Prasoon_T_ · ‎06-23-2017

I have a dual socket Dell Server with 3.2 GHz E5-2667 v4's. Hyperthreading is off. There are two NUMA domains and I am using domain 0 which has even numbered cores. My compiler is gcc 4.8.5 and OS is openSUSE Leap 42.2.

Code for a single producer single consumer queue is attached in main.cpp. The end-to-end latency of this queue, as printed by the program, is over 300 tsc cycles which comes to around 100 ns. On the other hand, the Intel Memory Latency Checker ("mlc -e") gives latencies less than 10 ns, presumably for similar operations. How does one reconcile this factor of 10 difference in latency measurements?

Would appreciate any help on this matter.

Prasoon

McCalpinJohn · ‎06-23-2017

As clearly explained in the documentation for the Intel Memory Latency Checker, the "-e" flag instructs the code to leave the hardware prefetchers enabled.

The documentation includes a section "Measuring idle latency with Random Access" that provides examples of how to run latency tests when you don't have permission to disable the HW prefetchers.

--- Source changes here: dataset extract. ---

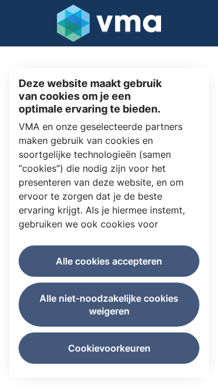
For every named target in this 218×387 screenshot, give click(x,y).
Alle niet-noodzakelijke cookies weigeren (109, 304)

View solution in original post

McCalpinJohn · ‎06-23-2017

As clearly explained in the documentation for the Intel Memory Latency Checker, the "-e" flag instructs the code to leave the hardware prefetchers enabled.

The documentation includes a section "Measuring idle latency with Random Access" that provides examples of how to run latency tests when you don't have permission to disable the HW prefetchers.

Prasoon_T_ · ‎06-23-2017

Thanks for the pointer, John. "./mlc -e --idle_latency -c4 -i2 -r" reports 78 ns latency. This seems to close the issue unless you have some more insights.

Prasoon

McCalpinJohn · ‎06-26-2017

78 ns is not an unreasonably number for the Xeon E5-2667 v4 for two reasons:

The frequency is high -- single-core Turbo is 3.6 GHz
It is also very likely to be a "single-ring" configuration -- i.e., just the left hand side of the block diagram in Figure 1-2 of the "Intel Xeon Processor E5 and E7 v4 Product Families Uncore Performance Monitoring Reference Manual" (Intel document 334291). This means fewer "hops" to get from the core to the L3 slice that owns the address, then to the (single) Home Agent, then back to the L3 and core.

Measuring "latency" is extraordinarily complex in current systems -- mostly because you need to understand lots of poorly documented microarchitectural details to be able to define "latency" clearly enough to create a methodology. You need to understand the snooping option selected in the BIOS, the uncore frequency controls, the core frequency controls, the hardware prefetcher mechanisms and controls (where available), and the mapping of physical addresses to the DRAM channels, DRAM ranks (if applicable), and DRAM banks.

If you get the opportunity to run this as the root user, you should try both the original version and the randomized version without the "-e" flag.